Collection entries:
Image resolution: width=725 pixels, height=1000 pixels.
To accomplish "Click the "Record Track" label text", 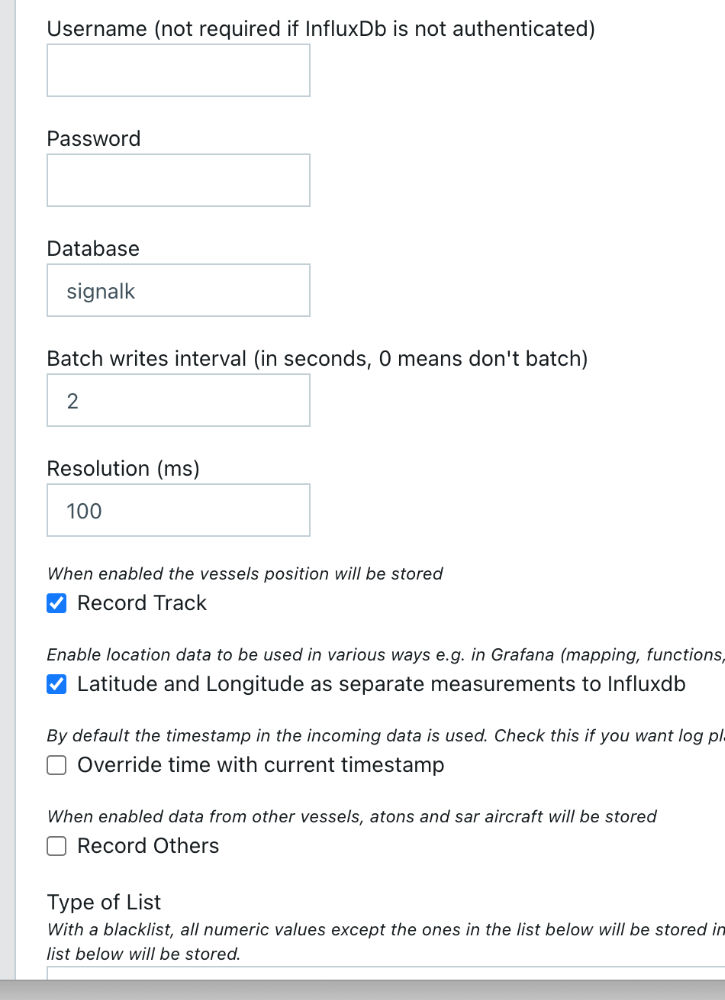I will coord(142,603).
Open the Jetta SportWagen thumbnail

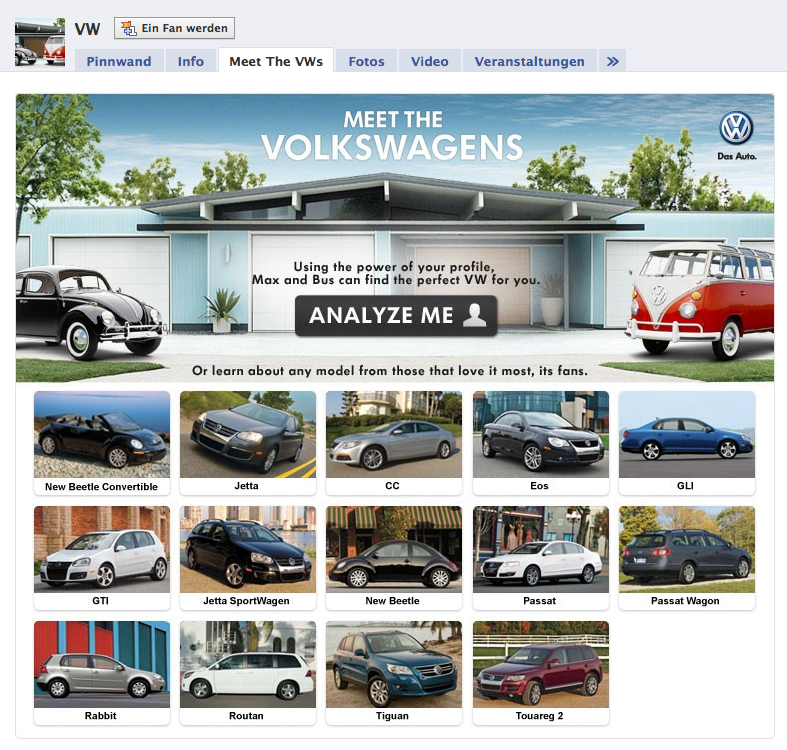tap(248, 549)
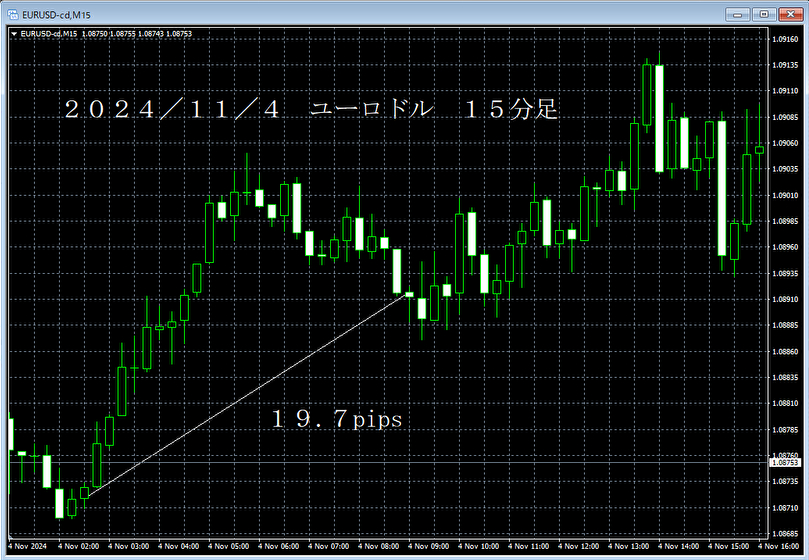Click the 1.08685 price axis label
The image size is (809, 560).
pos(785,534)
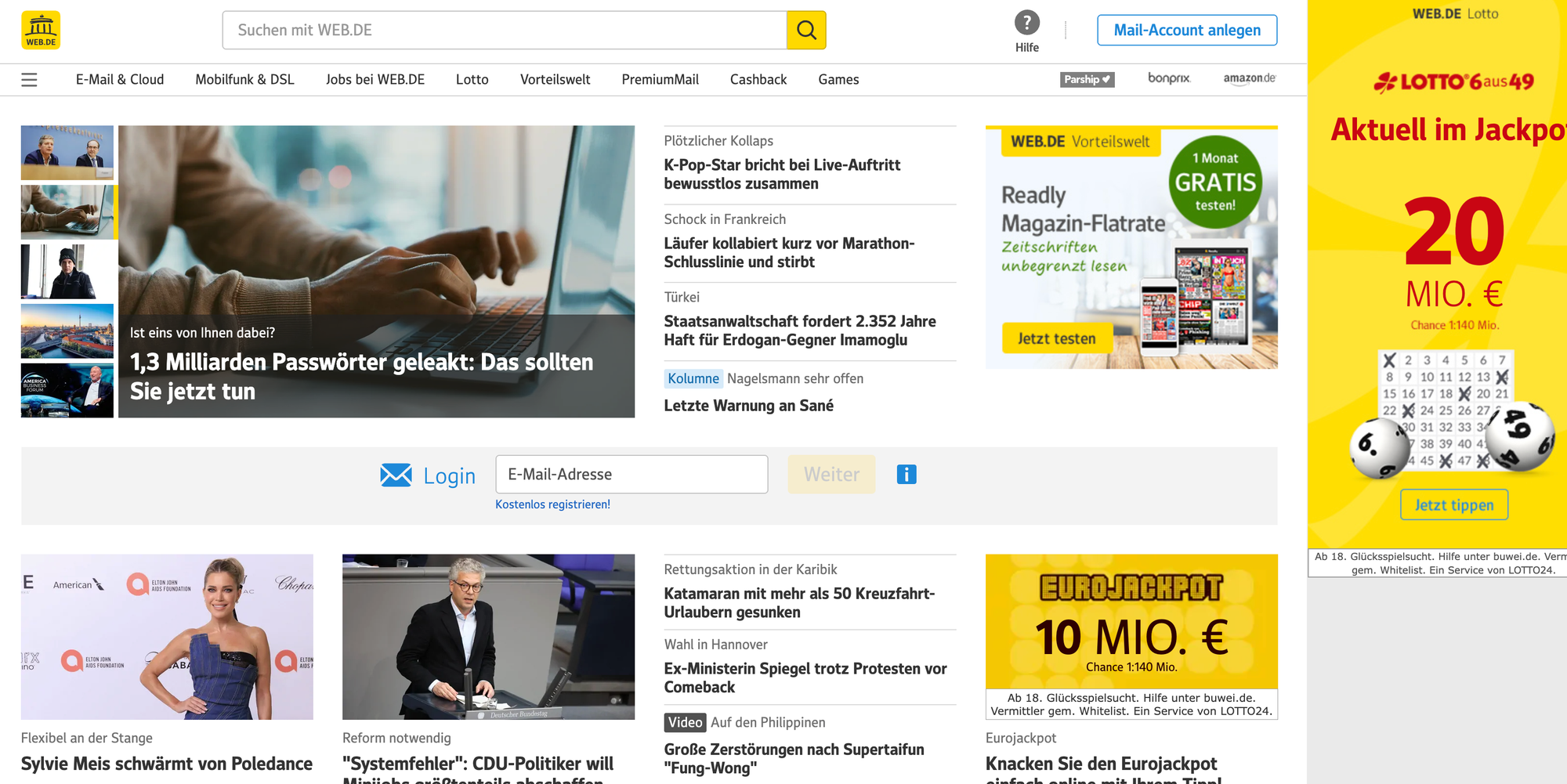Open the Lotto navigation item

click(x=472, y=79)
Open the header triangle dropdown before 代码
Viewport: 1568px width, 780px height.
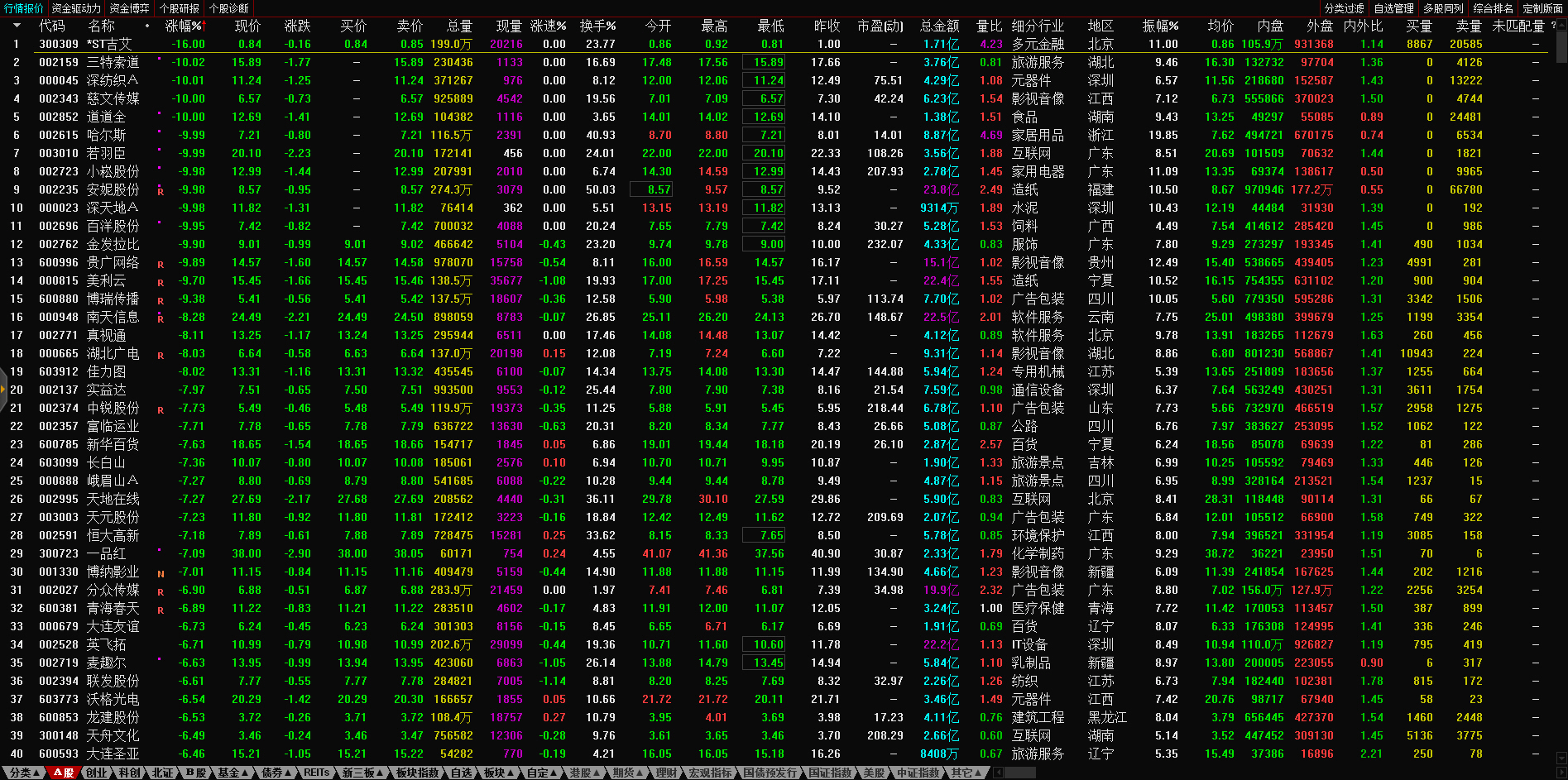click(x=17, y=26)
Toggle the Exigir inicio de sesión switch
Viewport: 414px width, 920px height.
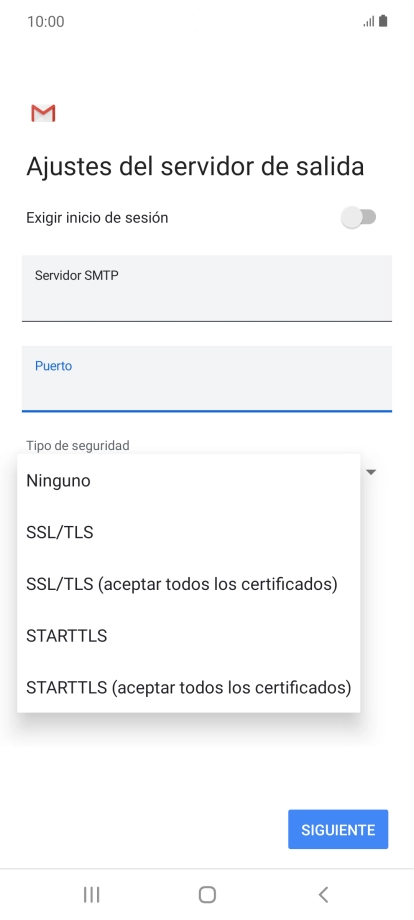(x=358, y=218)
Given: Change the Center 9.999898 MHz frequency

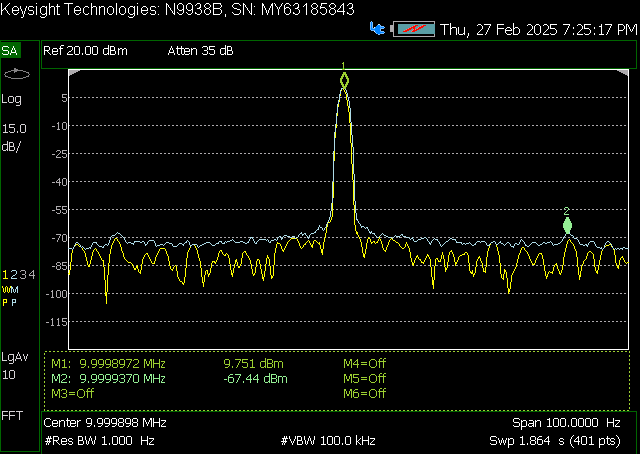Looking at the screenshot, I should pyautogui.click(x=105, y=423).
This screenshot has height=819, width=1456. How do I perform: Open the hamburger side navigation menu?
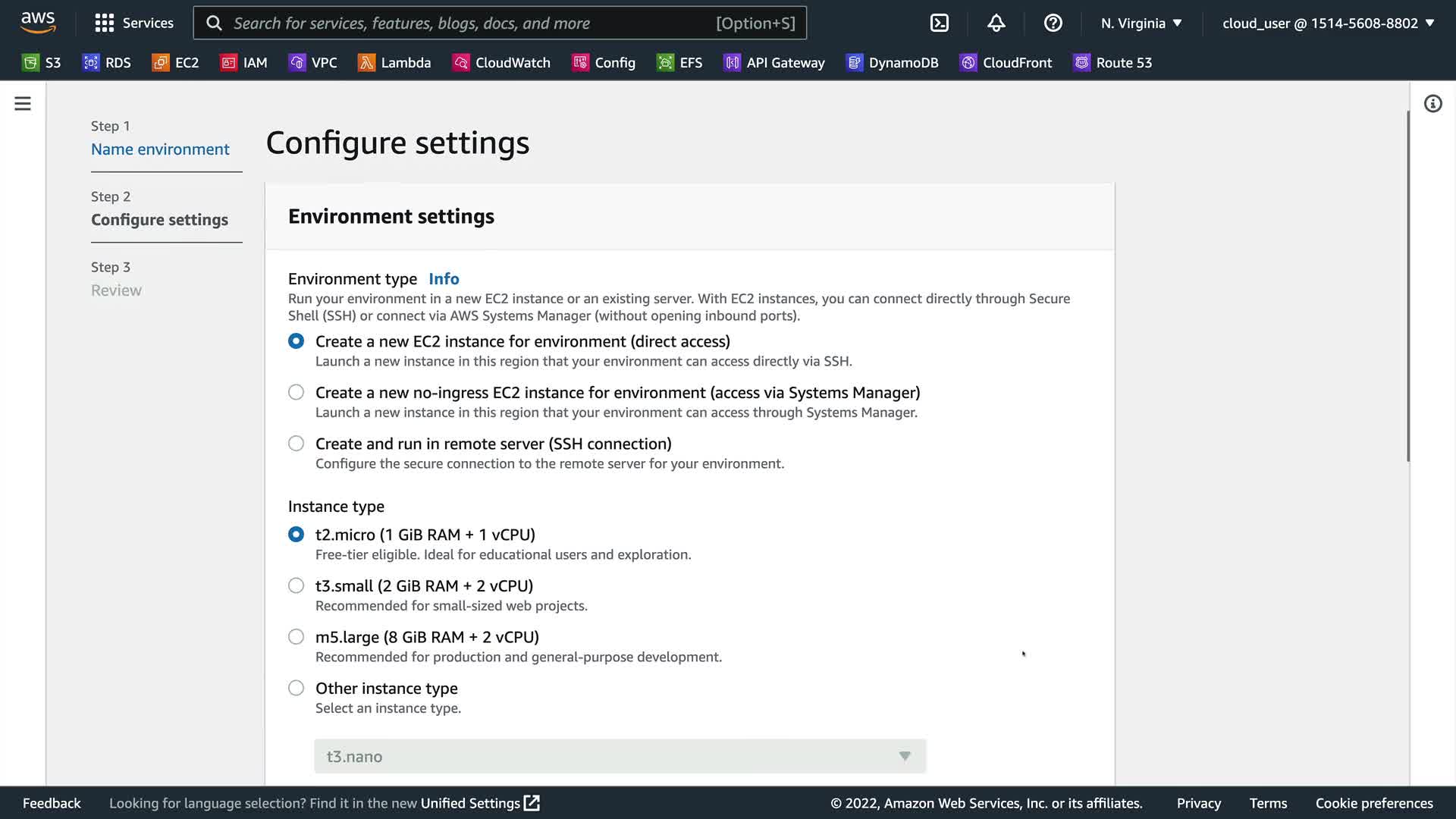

Given problem:
Pull out each line in the rows above that contains the string "height". Matching is case-sensitive.

Worked answer:
Image resolution: width=725 pixels, height=1000 pixels.
Viewport: 1568px width, 780px height.
Viewport: 414px width, 920px height.
This screenshot has height=819, width=1456. How do I perform: Open the hamburger side navigation menu?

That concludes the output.